Can't Clear/Format HDD or Partitions (Windows 10 Installation)


So, here's what happened. I plugged in a bootable W10 installation thumbdrive. After deleting two preexisting partitions that I had made manually, the installer created a reserved system partition (partition 0), and a normal storage partition (partition 1). After this, it began installing Windows 10 on the HDD. However, it was stuck on 0% on "Preparing files for installation." Because of this, I exited setup, and tried the process again. After I selected the Custom installation, I see "Drive 0 Partition 1: System Reserved," and "Drive 0 Partition 2." I tried installing it on the second partition, but it brought up the error message, Windows could not format a partition on disk 0. The error occurred while preparing the partition selected for installation. Error Code 0x80070057.

After this, I tried restarting the installation, and format the partition with the UI format button. The following error message occurs: We couldn't format the selected partition. [Error: 0x80070057].

After this, I tried to format both partitions with Diskpart. Both times, I was told that it couldn't be done because of an I/O error. When I tried to clear the disk and each of a partitions, it would happen again. Is there any way to fix these errors and install Windows?

asked on Super User Jul 2, 2017 by Jose' Pepper

1 Answer


Googling the error message turns up this Microsoft page that claims the error is caused by a bad pre-existing filesystem on the partition, and that the solution is to completely delete the partition and re-create it.

If you have problems even with that, I have two additional suggestions:

  • Use another OS -- Whatever is giving Windows fits might not affect another OS. For instance, you could use an Ubuntu Linux installation disk, booted in its "try before installing" mode.
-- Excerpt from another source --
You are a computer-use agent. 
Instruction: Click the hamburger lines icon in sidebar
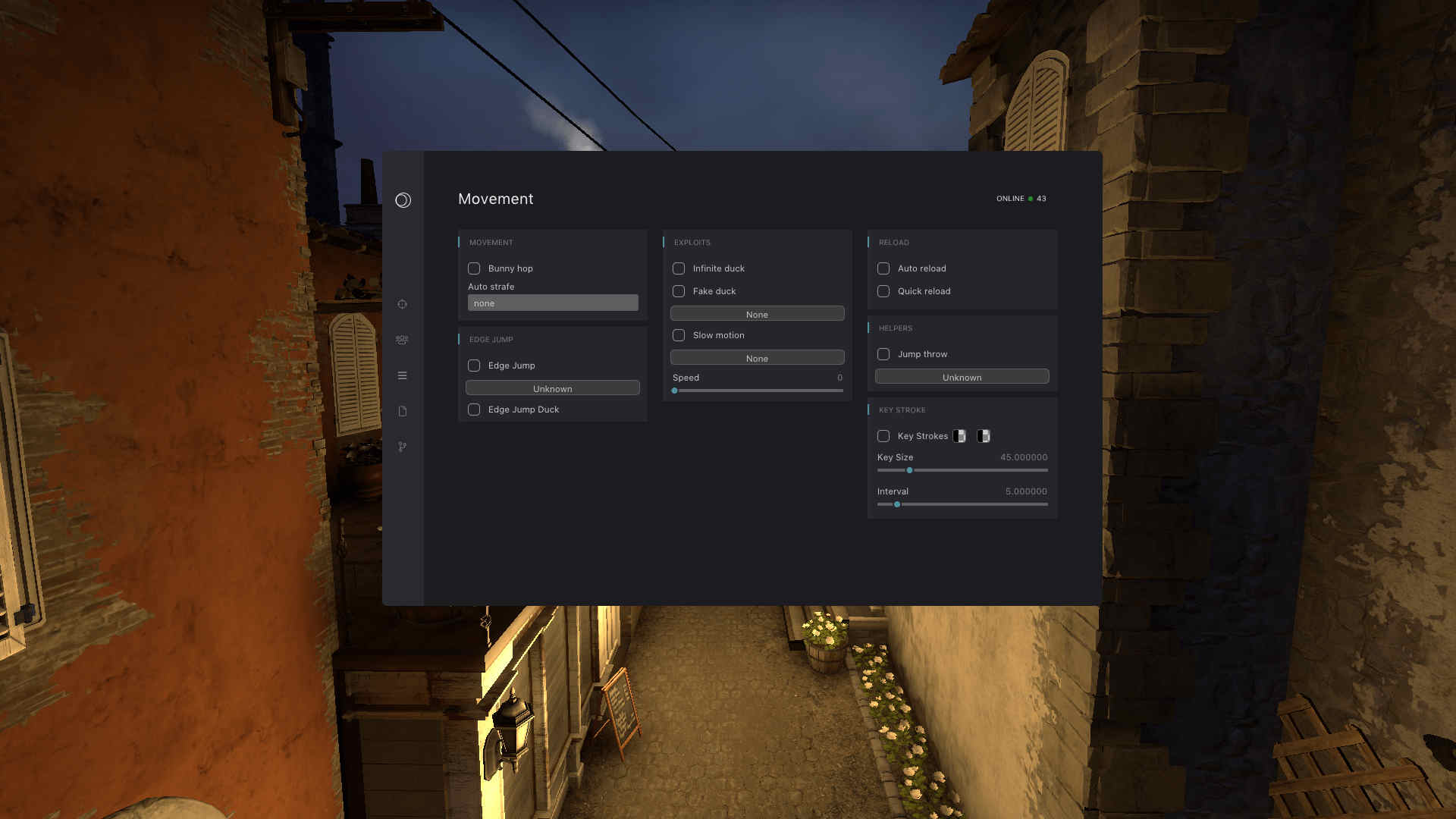click(403, 375)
You could use that to run GParted to re-partition the disk and prepare filesystems on it. Since the Linux tools don't share code with the Windows tools, they might not be affected by the Windows glitch.
  • Completely wipe the disk -- You could completely zero out the disk. This will likely take several hours. See this question and its answers for pointers to utilities that will do this. With nothing but "0" values on the disk, no utility should be confused when trying to partition and format the disk.